ASSISTIR FUTEBOL FICOU CHATO?; por Jaime Bibas

!cid_F5047481F1D747D995947C74FEBF2C1C@JaimeBibasPCNão sei, tenho a leve impressão que o football hoje leva em noventa minutos de jogo, como se diz, um chocolate da tecnologia. Comecei indo aos campos de futebol muito cedo, pelas mãos de um saudoso apaixonado pela bola, meu pai. Desde lá vi excepcionais jogadores algures e alhures, num tempo em que ídolos eram apenas seres mortais, facilmente alcançáveis pelos torcedores ainda nas quatro linhas, sem o impedimento de fossos, alambrados, ou seguranças armados. Quando o acento de Pelé era confundido, por vezes, com Pelê.

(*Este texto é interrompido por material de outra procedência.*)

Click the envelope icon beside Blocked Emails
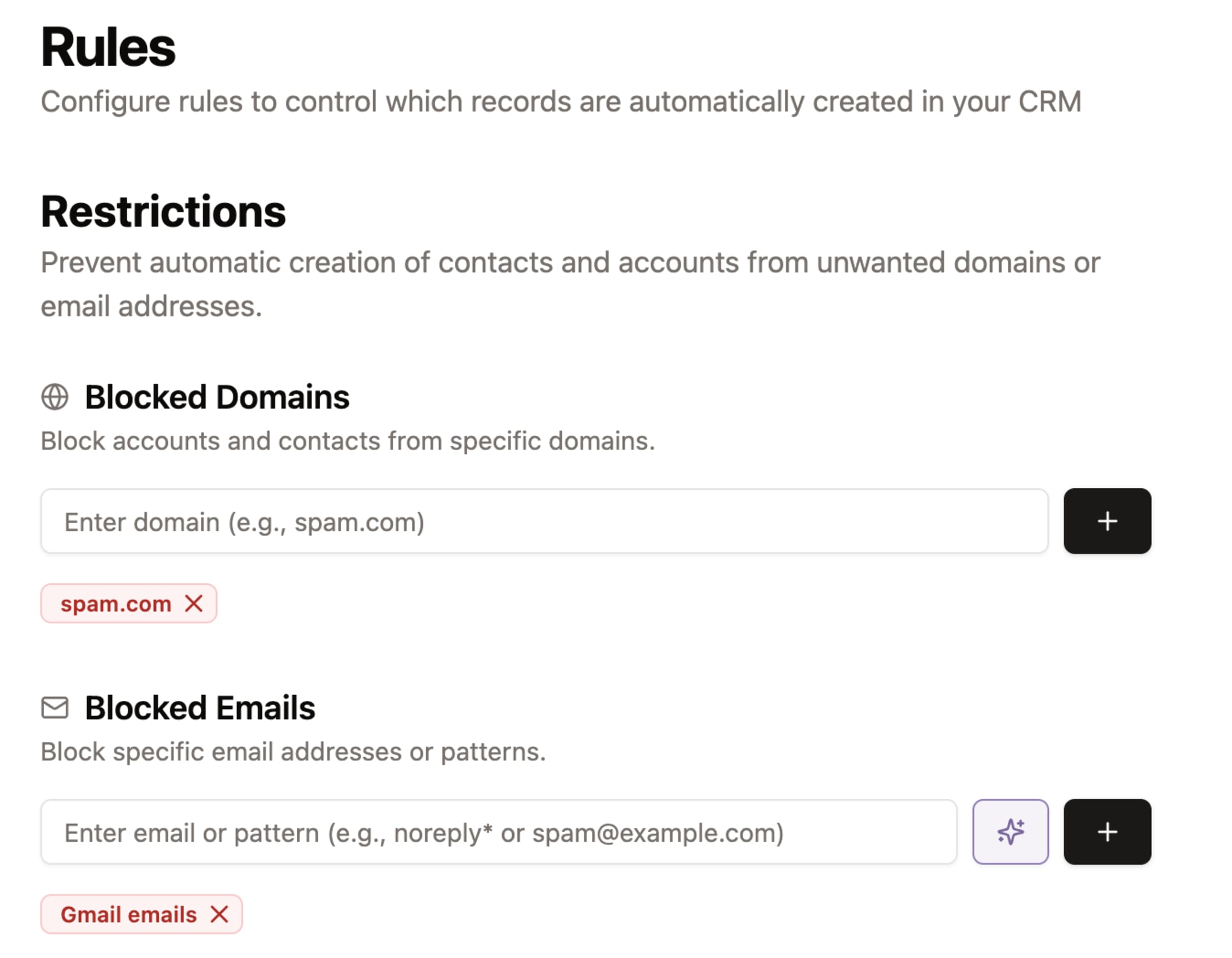This screenshot has width=1232, height=958. tap(55, 707)
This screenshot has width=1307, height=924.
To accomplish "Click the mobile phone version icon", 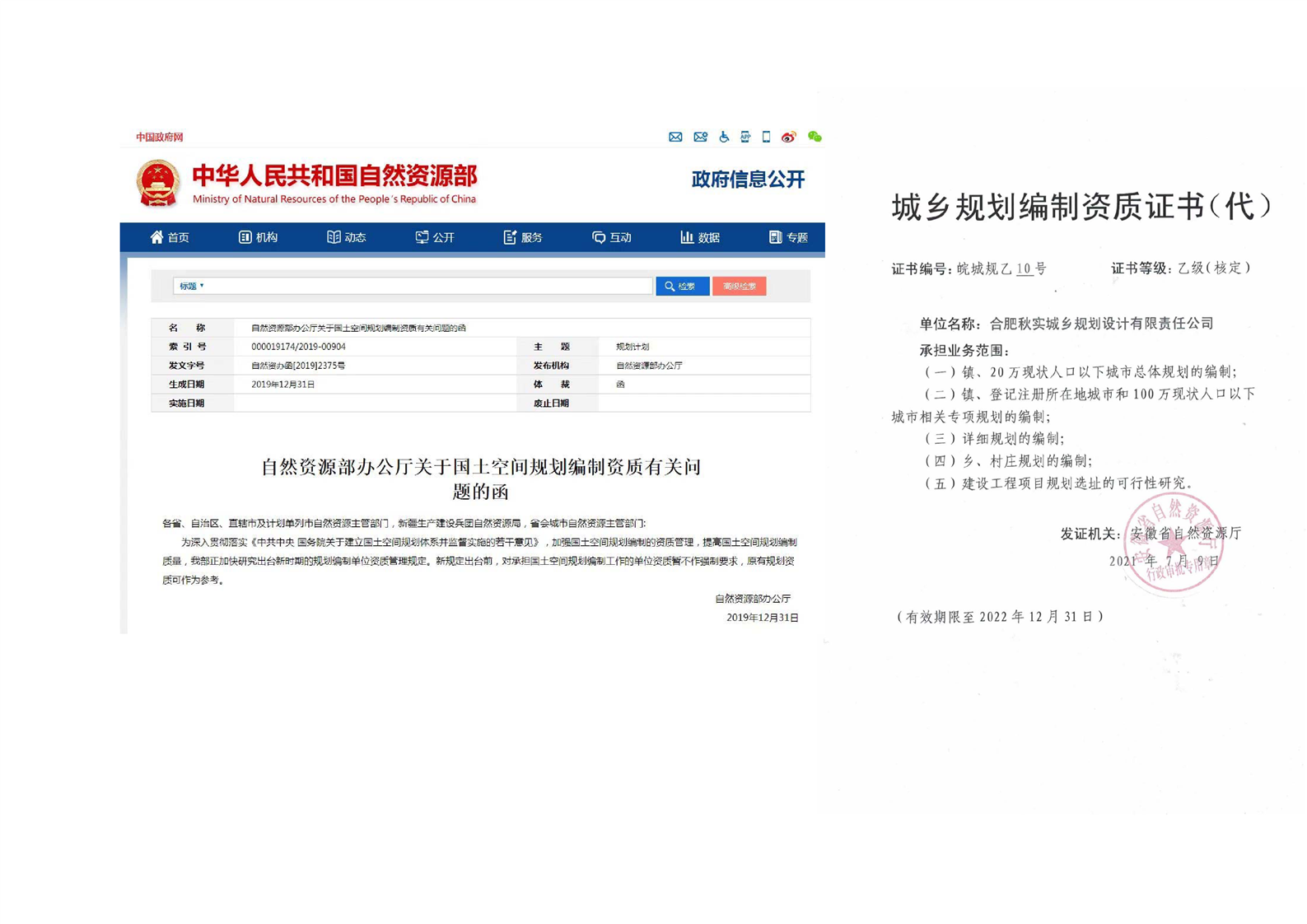I will coord(766,137).
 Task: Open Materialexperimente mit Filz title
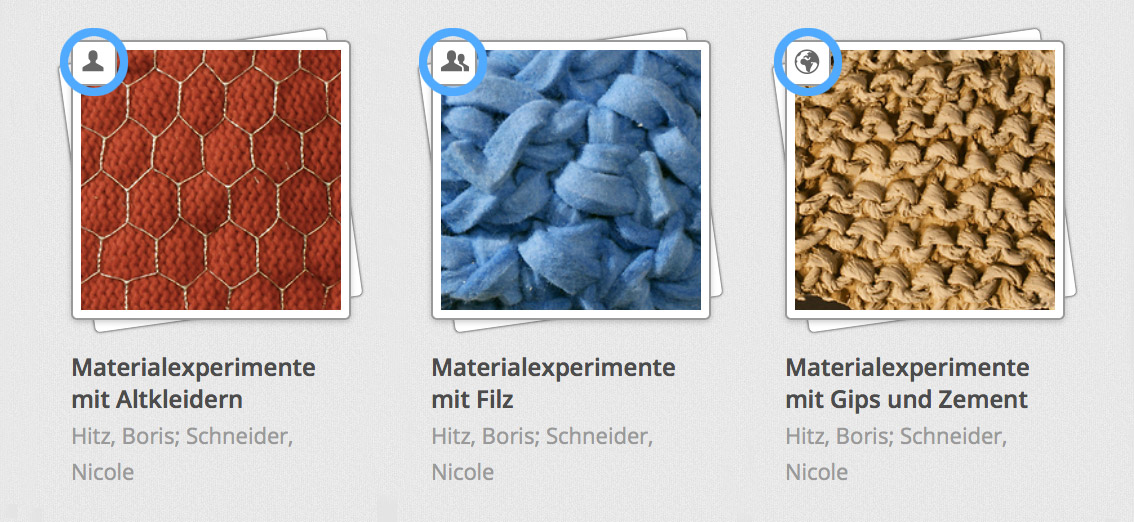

Depois de jogos ao vivo ou acompanhados pelo rádio, era bom assistir jornais cinematográficos que mostravam resumos de partidas já realizadas, tudo muito rápido, sem replay, mas com a incrível magia que tem o cinema, fora da sala escura, a de gravar impressões físicas em corações e mentes, permitir discussões se houvera falta em tal jogada, bola na mão ou mão na bola e sei lá o que mais em lances duvidosos. Logo após viria uma era dominada pela tevê, o que causou meu gradual afastamento dos gramados de antanho.

São outros, os tempos como alguns deverão dizer. No que concordo. Mas fico, cá com meus botões, entre atilado e saudoso de um tempo em que jogar futebol só significava uma coisa: jogar futebol; em que erros de arbitragem não eram monitorados senão, muito tempo depois, por uma fortuita imagem de cinema, em que jornais grafariam crônicas magistrais no feitio do grande Nelson Rodrigues, em que treinadores podiam ser abatufados, bonachões, posavam para fotos com chuteiras calçadas em pares de meias do tipo social e se permitiam cochilar no intervalo das partidas, porque no segundo tempo os jogadores resolveriam tudo, como diziam do lendário Vicente Feola. Ou até mesmo de um tempo em que autoridades não eram vaiadas nos estádios. Nostalgia algo imprópria agora? Bem amigos… É, bem, possível.

Não consegui ontem, por questões outras, assistir aos noventa minutos do primeiro jogo da seleção na copa das confederações. Quando cheguei na frente da pequena televisão, com apenas 10 polegadas de tela, já o Brasil vencia os japoneses, bem fraquinhos por sinal, por dois gols. Ainda foi possível ver Felipão, respirar fundo aliviado, a seleção se movimentar bem em meio de adversários que sabem correr, mas, sem nenhuma direção, atropelando tudo. Vi o óbvio, a vitória da seleção brasileira. E já que não vira o jogo, tentei hoje, acompanhar as análises sobre o futebol de ontem, talvez as principais jogadas, como nos antigos jornais do cinema, em programa especializado.

Estou, possivelmente, mais informado, acho, que telespectadore de imensos HD, pois vi jogadas em câmera lenta, com cenas que não foram vistas ontem como por exemplo, o movimento dos músculos, da perna de certo atleta. Estou pra lá de instruído, também, sobre, o tempo, distância e velocidade em quílometros por hora medida em cada jogador, sei que um zagueiro tem o mesmo biótipo de um lutador de judô e quantas vezes determinado jogador levou suas (dele) mãos à cintura. Ainda fiquei sabendo como aconteceram as festas de brasileiros por todo o país e como jogadores de dois times, que ainda nem entraram em campo vão se posicionar nas quatro linhas, tudo mostrado com recursos da alta tecnologia de um gramado virtual. Nada mais sobre o futebol, nem mesmo o que de importante houve, no jogo de ontem.

Me afastei da telinha com uma sensação. A de que tudo deve ter sido muito maçante, pois me assalta, de repente, uma estranha melancolia. Diz que preciso dormir para sonhar, certamente depois de reler alguma crônica de Nelson Rodrigues.

Santa Maria de Belém do Grão Pará, 16 de junho de 2013.